What to work on - Down to the final line, print the records below exactly and without pictures.

Data section -
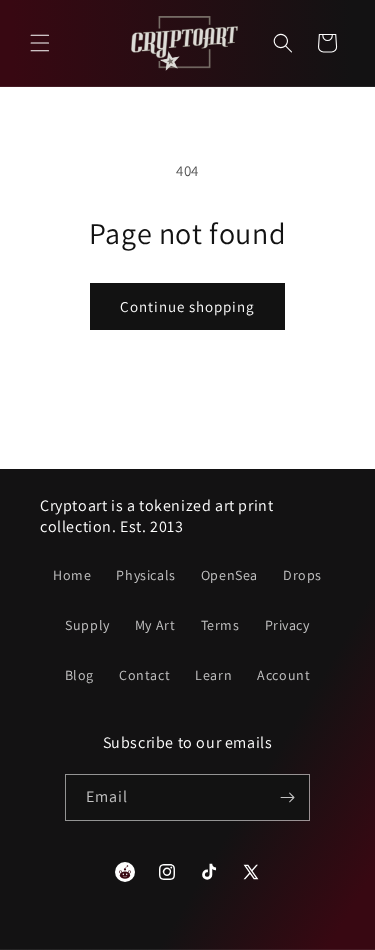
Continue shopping (187, 306)
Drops (302, 575)
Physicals (145, 575)
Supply (87, 625)
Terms (220, 625)
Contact (144, 675)
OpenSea (229, 575)
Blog (79, 675)
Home (72, 575)
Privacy (287, 625)
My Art (155, 625)
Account (283, 675)
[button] (40, 43)
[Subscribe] (287, 797)
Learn (213, 675)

Output of the exercise -
Continue shopping (187, 306)
Drops (302, 575)
Physicals (145, 575)
Supply (87, 625)
Terms (220, 625)
Contact (144, 675)
OpenSea (229, 575)
Blog (79, 675)
Home (72, 575)
Privacy (287, 625)
My Art (155, 625)
Account (283, 675)
[button] (40, 43)
[Subscribe] (287, 797)
Learn (213, 675)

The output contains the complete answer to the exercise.